“Tokluk da açlıktan daha az kışkırtıcı değildir.” demiş Stefan Zweig. Peki, bizi aç veya tok kılan kavramlar veya olaylar nedir ve bu olaylar bizi ne şekilde etkiler?
Düşünmeye tarihi dönemlerden başlayacak olursak ilk değişen olgu, insanların ihtiyaçları ve yaşam standartlarıdır. Günümüzde var olan çoğu köklü devlet, zamanında yetenekli liderler tarafından yönetilmiş ve gerek savaşlarda gerekse dönemin sanat veya bilim seviyesine göre çok ileri işler yaparak ülkelerini ileriye taşımış ve imparatorluk haline getirmişlerdir. Bu güçlü devletlerin yanı sıra kendini gösterememiş, askeri veya bilim alanlarında ciddi anlamda geride kalmış kısaca kabile hayatı yaşamayı sürdüren devletler ise devamlı güçlü devletler tarafından ezilmişlerdir. Zaman geçtikçe ve insanların hak, eşitlik ve adalet olgusu geliştikçe, toplumlar bu ezme ve üstünlük gösterme olayına karşı çıkmaya başladı. Güçlü devletler ise sömürge olarak geçen faaliyetlerinin ismini manda ve himaye yaparak biraz da şartlarını hafifleterek uyguladıkları bencil ve gerici politikalarına devam etti. Biz zamanın güçlü devletlerini, kendilerini donatmaları ve gelişmiş olmaları sebebiyle tok olarak nitelendirirsek ve ezilen güçsüz ülkeleri de aç olarak varsayarsak Stefan Zweig’in ne anlatmak istediğine biraz açıklık getirebiliriz.

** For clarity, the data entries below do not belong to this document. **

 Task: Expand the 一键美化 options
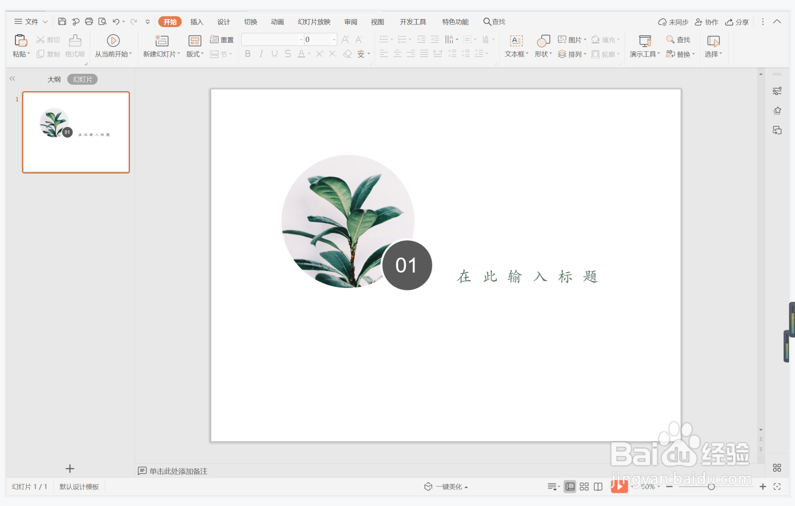[x=466, y=487]
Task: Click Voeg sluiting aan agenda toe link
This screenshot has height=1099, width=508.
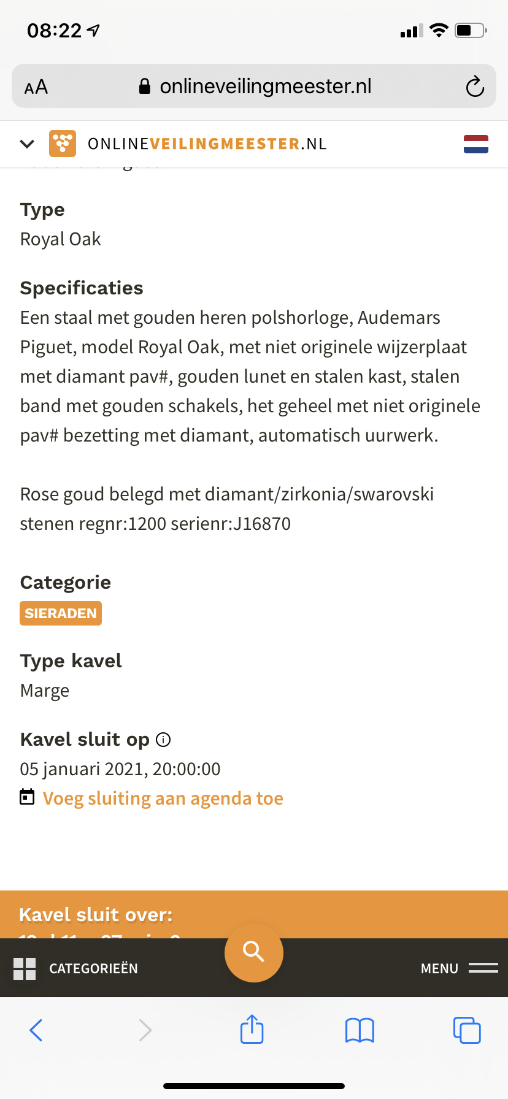Action: [163, 798]
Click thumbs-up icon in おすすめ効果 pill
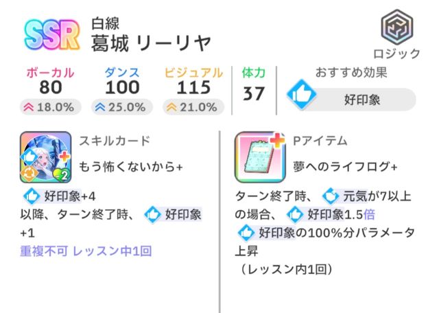Image resolution: width=439 pixels, height=313 pixels. pos(301,97)
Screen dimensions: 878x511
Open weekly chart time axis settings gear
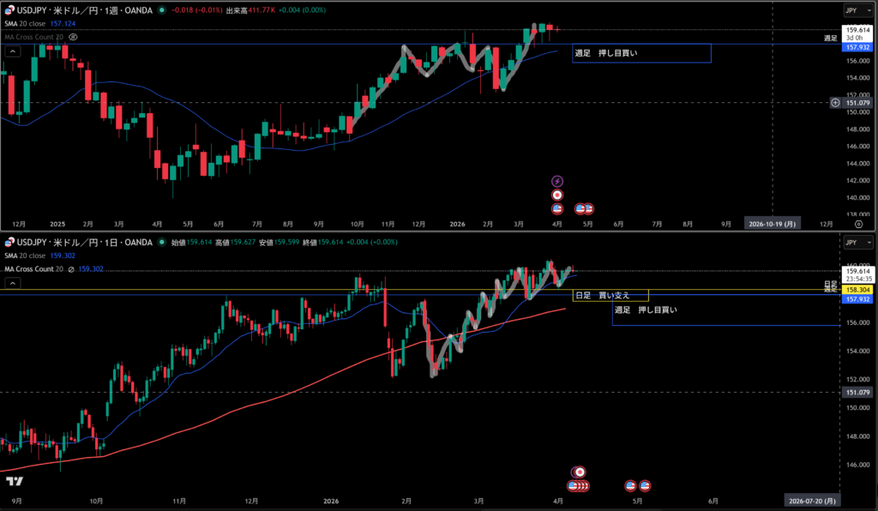[858, 222]

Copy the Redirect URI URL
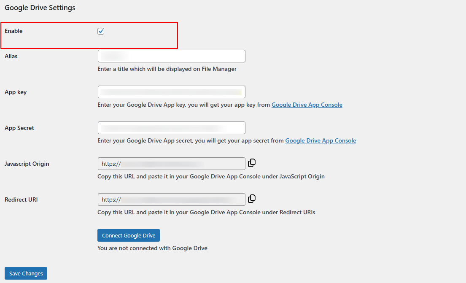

Öncelikle, çevresindeki tok devletlere göre aç kalmış bir devletin öncelikli sıkıntısı kalkınma ve bağımsız olmak bu sayede kendi vatandaşlarına hak tanıyarak halkın refahını arttırmaktır. Bağımsız olmak için de bu aç devlet bir süre sonra her şeyi yapmayı göze alabilir. Çünkü eğer bir toplumun veya en basitinden bir insanın elinden sahip olduğu her şeyi alırsanız o insanın veya toplumun kaybedecek bir şeyi kalmaz ve o kişi veya toplum her şeyi yapma potansiyeline sahip olur. Ne de olsa zaten bozuk olan bir şeyi daha da bozamazsınız. Öte yandan hiçbir açıdan güçlük çekmeyen ve oldukça ileri seviye olan devlet ise her zaman daha fazlasını ister veya her şeye sahipse artık gelişmek için uğraşmaz. Bu tok devleti insanlara uyarlarsak zengin insanları düşünebiliriz. Zengin insanların zaman zaman bu zenginlikten sıkıldıklarından bahsettiklerini görebilirsiniz. Belki de bu kadar çok aktivitede bulunmalarının sebebi de budur. Bazen de bu sıkıntılarını girdikleri yeni aksiyonlarla veya ihtiyaçları olmamasına rağmen sadece o adrenalin ve aksiyon için illegal işlerle uğraşabilirler. Bunun sebebi ise bazen çok fazla şeye sahip olursanız sadece her şeyi riske etmek istersiniz. Çünkü orada hiçbir işe yaramayan birikiminizin sizin için bir önemi kalmaz. Bu düşünce şekli elbette uygun ve doğru bir düşünce şekli değildir hatta benim gibi çoğu normal gelire sahip insan bu durumu anlayamazlar.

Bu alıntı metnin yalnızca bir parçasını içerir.